- PROBLEM -
Could you rewrite these lines with "element" replaced by "item" throughout, keeping everything else the same and leaving out the pictures?

- DATA EXTRACTS -
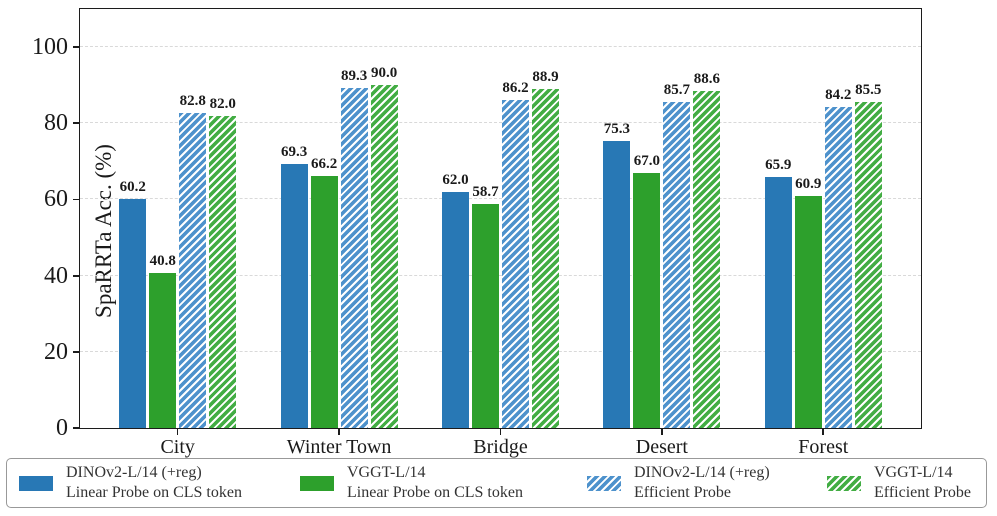 The width and height of the screenshot is (997, 516). I want to click on bar: 88.6, so click(707, 250).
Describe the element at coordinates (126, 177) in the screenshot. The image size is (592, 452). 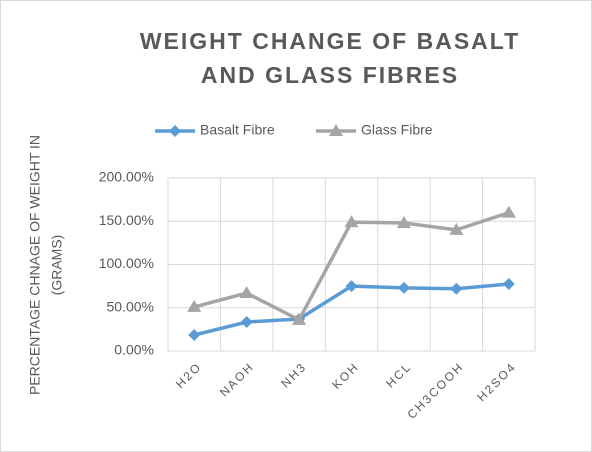
I see `y-tick-label: 200.00%` at that location.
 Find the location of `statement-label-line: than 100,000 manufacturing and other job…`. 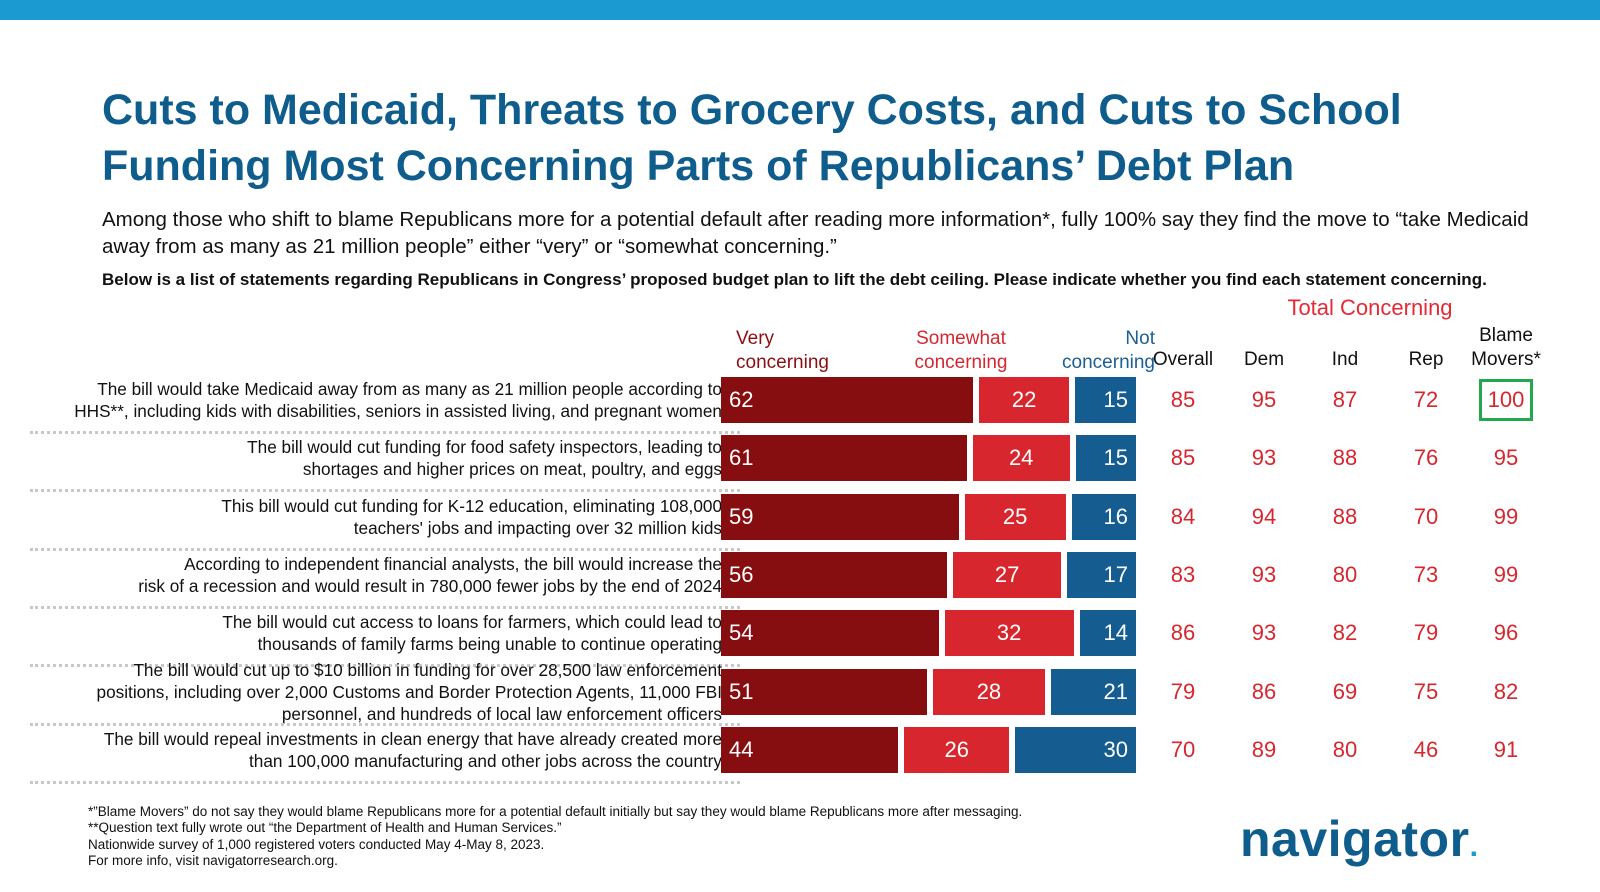

statement-label-line: than 100,000 manufacturing and other job… is located at coordinates (486, 760).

- RESPONSE FOR THIS EXERCISE -
 The width and height of the screenshot is (997, 516). I want to click on bar: 88.6, so click(707, 250).
Describe the item at coordinates (126, 177) in the screenshot. The image size is (592, 452). 
I see `y-tick-label: 200.00%` at that location.
 Find the location of `statement-label-line: than 100,000 manufacturing and other job…`. 

statement-label-line: than 100,000 manufacturing and other job… is located at coordinates (486, 760).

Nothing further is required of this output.